Target pointing data:
:::

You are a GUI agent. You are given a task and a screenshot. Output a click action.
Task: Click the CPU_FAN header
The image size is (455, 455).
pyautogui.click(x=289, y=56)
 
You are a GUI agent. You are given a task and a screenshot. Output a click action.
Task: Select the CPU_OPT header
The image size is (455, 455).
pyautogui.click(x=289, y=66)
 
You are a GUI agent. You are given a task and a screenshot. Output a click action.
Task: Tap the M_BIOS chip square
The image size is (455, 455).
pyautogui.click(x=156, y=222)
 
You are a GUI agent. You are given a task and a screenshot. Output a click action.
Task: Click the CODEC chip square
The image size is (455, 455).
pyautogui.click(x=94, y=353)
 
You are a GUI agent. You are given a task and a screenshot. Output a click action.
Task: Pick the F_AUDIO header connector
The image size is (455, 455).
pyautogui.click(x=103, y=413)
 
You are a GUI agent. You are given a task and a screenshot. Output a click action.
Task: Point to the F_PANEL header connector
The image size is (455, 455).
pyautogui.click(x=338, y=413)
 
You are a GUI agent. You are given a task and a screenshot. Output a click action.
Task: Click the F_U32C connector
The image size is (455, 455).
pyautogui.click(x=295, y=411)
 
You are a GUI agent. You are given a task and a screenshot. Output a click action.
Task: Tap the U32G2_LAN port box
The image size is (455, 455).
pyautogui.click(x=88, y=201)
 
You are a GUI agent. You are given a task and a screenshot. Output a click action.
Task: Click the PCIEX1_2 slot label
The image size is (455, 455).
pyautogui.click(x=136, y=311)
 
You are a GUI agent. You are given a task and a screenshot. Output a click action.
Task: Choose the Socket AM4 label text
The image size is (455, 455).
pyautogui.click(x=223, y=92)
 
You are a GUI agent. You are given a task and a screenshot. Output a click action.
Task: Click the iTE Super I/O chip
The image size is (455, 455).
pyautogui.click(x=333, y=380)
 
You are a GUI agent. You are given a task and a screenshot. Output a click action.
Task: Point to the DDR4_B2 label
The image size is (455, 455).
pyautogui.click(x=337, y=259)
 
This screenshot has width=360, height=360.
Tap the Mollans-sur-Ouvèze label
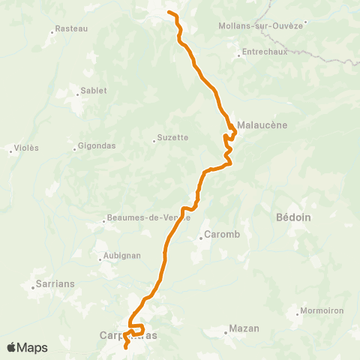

:::

(Directions)
Copy the records word for word, from their first line through the line containing "pyautogui.click(x=94, y=353)", including both ends.

(Answer for the task)
You are a GUI agent. You are given a task and a screenshot. Output a click action.
Task: Click the CPU_FAN header
The image size is (455, 455).
pyautogui.click(x=289, y=56)
 
You are a GUI agent. You are given a task and a screenshot. Output a click action.
Task: Select the CPU_OPT header
The image size is (455, 455).
pyautogui.click(x=289, y=66)
 
You are a GUI agent. You are given a task and a screenshot. Output a click action.
Task: Tap the M_BIOS chip square
The image size is (455, 455).
pyautogui.click(x=156, y=222)
 
You are a GUI agent. You are given a task and a screenshot. Output a click action.
Task: Click the CODEC chip square
The image size is (455, 455).
pyautogui.click(x=94, y=353)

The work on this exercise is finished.